To address the challenges of modeling long-term dependencies and capturing complex temporal relationships, the PatchTST approach processes data using patching techniques to extract local semantics, delivering strong performance. However, PatchTST uses channel-independent structures and has significant potential for further improvement in modeling efficiency. Furthermore, the unique nature of multivariate time series, where temporal and spatial dimensions differ significantly from other data types, offers many unexplored opportunities.

One way to reduce model complexity in deep learning is parameter sharing (PS), which significantly decreases the number of parameters while improving computational efficiency. In convolutional networks, filters share weights across spatial positions, extracting local features with fewer parameters. Similarly, LSTM models share weight matrices across time steps, managing memory and information flow. In natural language processing, parameter sharing has been extended to Transformers by reusing weights across layers, reducing redundancy without compromising performance.
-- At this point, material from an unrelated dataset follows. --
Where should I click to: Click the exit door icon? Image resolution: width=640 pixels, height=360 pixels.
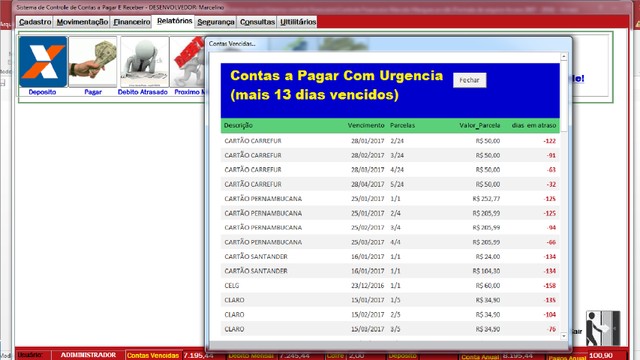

In multitask learning, the Task-Adaptive Parameter Sharing (TAPS) method selectively fine-tunes task-specific layers, maximizing parameter sharing while enabling efficient learning with minimal task-specific adjustments. Research indicates that parameter sharing can reduce model size, improve generalization, and lower overfitting risk across diverse tasks.

The authors of "PSformer: Parameter-efficient Transformer with Segment Attention for Time Series Forecasting" propose an innovative Transformer-based model for multivariate time series forecasting that incorporates parameter sharing principles.

They introduce a Transformer encoder with a two-level segment-based attention mechanism, where each encoder layer includes a shared-parameter block. This block contains three fully connected layers with residual connections, enabling a low overall parameter count while maintaining effective information exchange across model components. To focus attention within segments, they apply a patching method that splits variable sequences into separate patches. Patches occupying the same position across different variables are then grouped into segments. Each segment becomes a spatial extension of a single-variable patch, effectively dividing the multivariate time series into multiple segments.

Within each segment, attention mechanisms enhance the capture of local spatio-temporal relationships, while cross-segment information integration improves overall forecasting accuracy. The authors also incorporate the SAM optimization method to further reduce overfitting without degrading learning performance. Extensive experiments on long-term time series forecasting datasets show that PSformer delivers strong results. PSformer outperforms state-of-the-art models in 6 out of 8 key forecasting benchmarks.

The PSformer Algorithm

A multivariate time series X ∈ RM×L contains M variables ans a look-back window of length L. The sequence length L is evenly divided into N non-overlapping patches of size P. Then, P(i) from the M variables forms the i-th segment, representing a cross-section of length C (where C=M×P).

The key components of PSformer are Segment Attention (SegAtt) and the Parameter-Sharing Block (PS). The PSformer encoder serves as the model's core, containing both the SegAtt module and the PS block. The PS block provides parameters for all encoder layers through parameter sharing.

As in other time series forecasting architectures, the PSformer authors use the RevIN method to effectively address distribution shift issues.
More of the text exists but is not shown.